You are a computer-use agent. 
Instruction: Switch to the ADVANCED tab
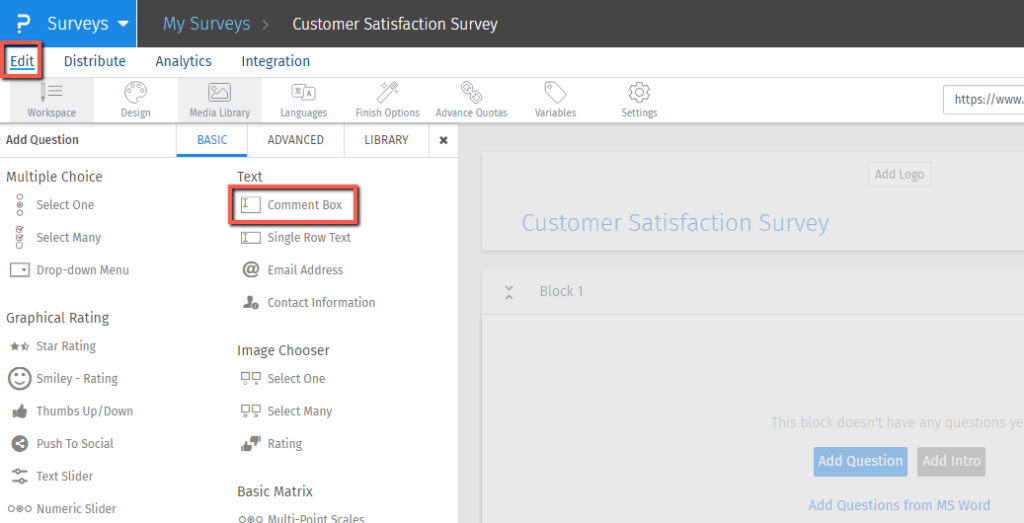[x=295, y=140]
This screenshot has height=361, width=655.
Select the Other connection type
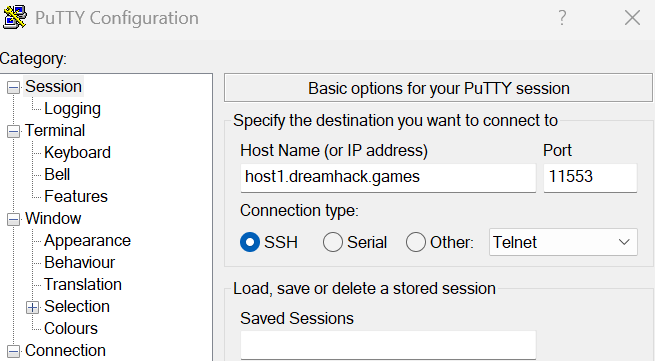tap(416, 242)
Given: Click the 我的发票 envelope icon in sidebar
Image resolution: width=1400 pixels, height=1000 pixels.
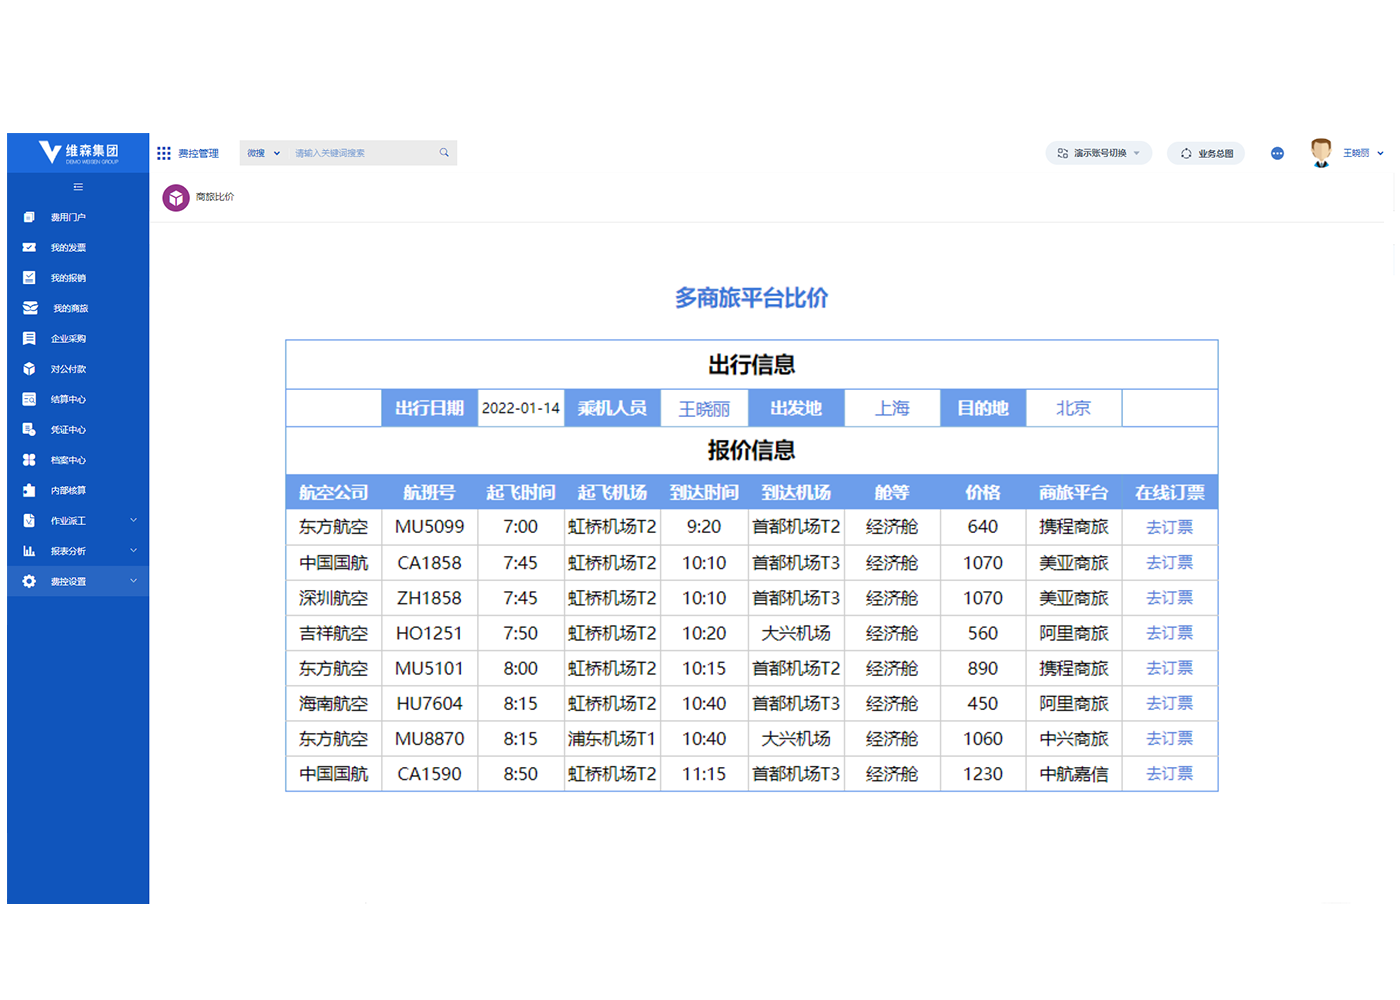Looking at the screenshot, I should pyautogui.click(x=29, y=247).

What is required:
All lines from the one with "Given: Click the" through the end of the records above must be reproduced exactly, both ends included, and the pictures must be left out.

Written answer:
Given: Click the 我的发票 envelope icon in sidebar
Image resolution: width=1400 pixels, height=1000 pixels.
Looking at the screenshot, I should pyautogui.click(x=29, y=247).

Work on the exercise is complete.